I'm posting this here as Facebrick is broken at the moment with respect to writing notes (read: they don't work... at all).
I've had it with drunkenness. As far as being on the receiving end of a drunk person, I haven't really had any issues. But twice I've encountered people from Porirua, at Wellington Station, needing a train ride home after getting smashed and losing their wallets. The last straw was walking home and seeing a girl crying her head off on the footpath, moving along and hearing a party at a house nearby.
It doesn't help that I go onto Facebrick and get an invite to some "Mardi Gras" in Oakune (I think there's supposed to be an "h" in there): "A night and morning of intense amounts of alcohol. Be there or be square." Pity Facebrick doesn't have a "No flippin' way" option. Or the most recent likes, like "Blame it on the a-a-a-a-a alcohol, LOL .. JK your just a slut. :)", "Being Too Honest When Your Drunk", and the not entirely related "Hey baby, wanna come over to myspace and twitter my yahoo til' i google all over your facebook? ;)".
Some time last year I was waiting at a bus stop and someone kinda begged me to use the money he was giving me to go to the bottle store over the road to buy some alcohol. I didn't, and I think the only way my butt was saved was that the boy was hungry and I had a bag, knowing it had an apple, and not knowing it had a couple of cookies in it, too.
There are several (IRL) groups called "Students Against Driving Drunk". I'd be keen to take it one further. We have this culture which says it's not OK to drink-drive, but perfectly fine if you get smashed in and you have someone who can take a hit for the team. That's kinda like walking on the handrail on a cliff: it may seem like you're OK, but if you slip wrong, you fall, and there's only two ways you can fall: back on, or way off.
Some of you may be saying that this is really only the extreme side of drinking. Y'know what? The line is drunk. Hit that line, and game over, you've lost control. Y'know what the extreme is? Dead. Not many hit that, but we can safely say that you'll only hit that once. People try to rationalise it, but the concept of getting drunk is stupid, and not even you can excuse yourself from this rule.

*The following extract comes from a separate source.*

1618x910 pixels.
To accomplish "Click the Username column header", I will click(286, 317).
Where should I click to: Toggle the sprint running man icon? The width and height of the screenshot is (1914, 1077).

Some of you may be saying that it's all in fun. So's lighting your teacher on fire. But it's not fun anymore when you find that your teacher is dead, and neither is it fun when you've got a headache. (There is a bit of assumption there, but I've heard a bit about what it's like the morning after, and I do know how unfun a headache is.)
It's only a matter of time before I encounter a rape victim.
Right now, all I can say is lay off the booze and keep control of yourself. One drink shouldn't hurt but I can have fun without it.